Have just stumbled across this thread and thought here is as good a place as any to get some thoughts and feelings down.
I'm not sure I've been mentally well for a very long time, but I think it's become my norm if that makes sense?
As a teenager i struggled to cope with a string of bereavements and shortly after I think I had a breakdown. My relationship with my parents wasn't good, my mother just ignored the obvious signs tha I was breaking down and it went untreated. I can remember spending most of every day laying on the floor in my room racked with sobs. I can also vaguely remember being picked up by the police, wandering down the middle of a busy A road. I told the police I was looking for my Nana, she had died 3 months previously.
Shortly after this I fell pregnant, was living with DP, cracked again and fled into a refuge, reported him for all sorts of things which at the time I believed to be real. I now know that they were in my head.
At the moment (4 years on from that first breakdown) I still don't think I'm ok. Anxiety, a constant underlying low feeling, and over the past week I'm back to suddenly finding myself in a heap on the floor sobbing and barely able to breathe. It feels like a physical lump of melancholy right there in my chest. It always passes, I feel better, can laugh again etc. but it soon comes back.
I'm not leaving the house very often. And I've had several weird episodes where I've been stuck in a weird place where it's like I'm having a nightmare but I'm awake? I was in the car the other week and I couldn't focus on the roads we were driving down, the kids in the back, DP etc. all I could see was this dreamlike thing of getting a phone call to say that my mother had collapsed, running into the hospital all slow motion like and her lying there, dead. It was on a loop and I couldn't breathe or speak or cry. So so vivid. Does anyone know what this is?

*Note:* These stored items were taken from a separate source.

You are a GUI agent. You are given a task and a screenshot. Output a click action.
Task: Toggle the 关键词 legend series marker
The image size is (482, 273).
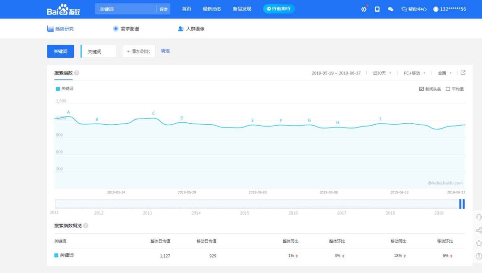58,88
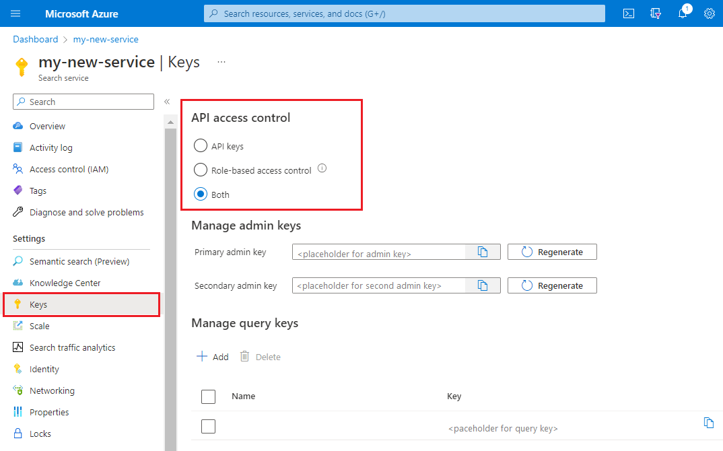This screenshot has height=451, width=723.
Task: Open the more options ellipsis
Action: [221, 62]
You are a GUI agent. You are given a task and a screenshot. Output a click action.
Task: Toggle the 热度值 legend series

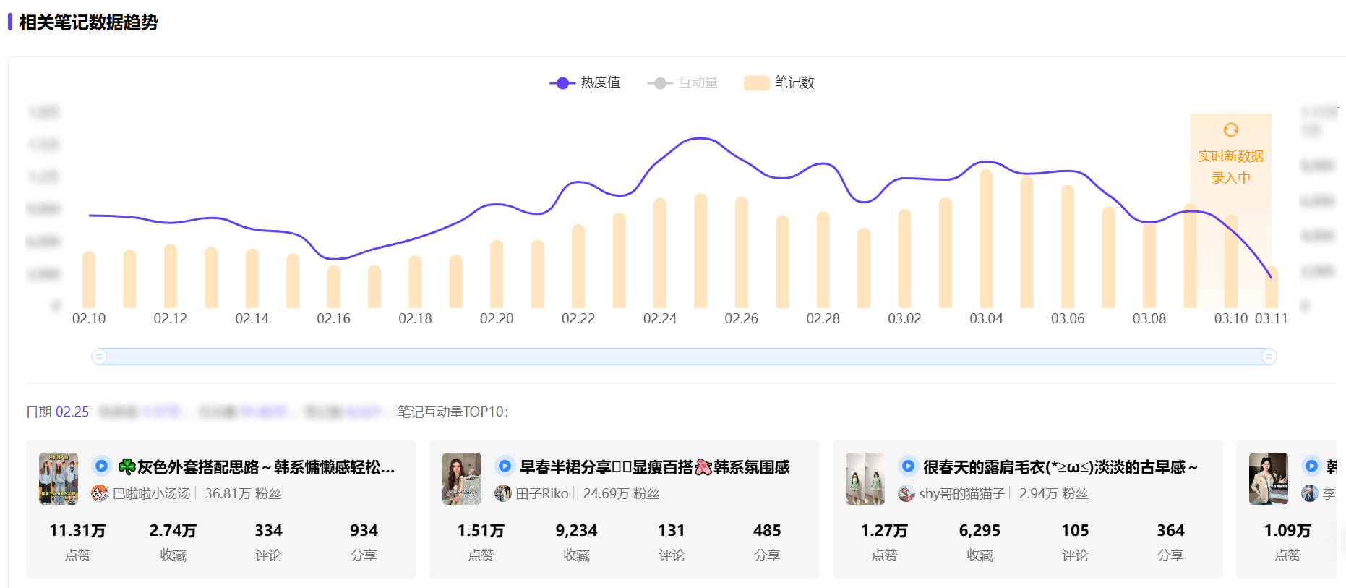tap(585, 82)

I haven't been to the doctors. I know I probably should but tbh I'm used to this, it feels familiar. I also have highs, and I worry that any meds would "even me out" too much and I'd lose those highs. I have strategies I use to cope with everything and I can cope with it. I know something isn't right though, I'm just not sure it's "just depression", which scares me.
I'm sorry if I shouldn't have posted this here. Feels better to get it out though, not the kind of thing I can admit to anyone else.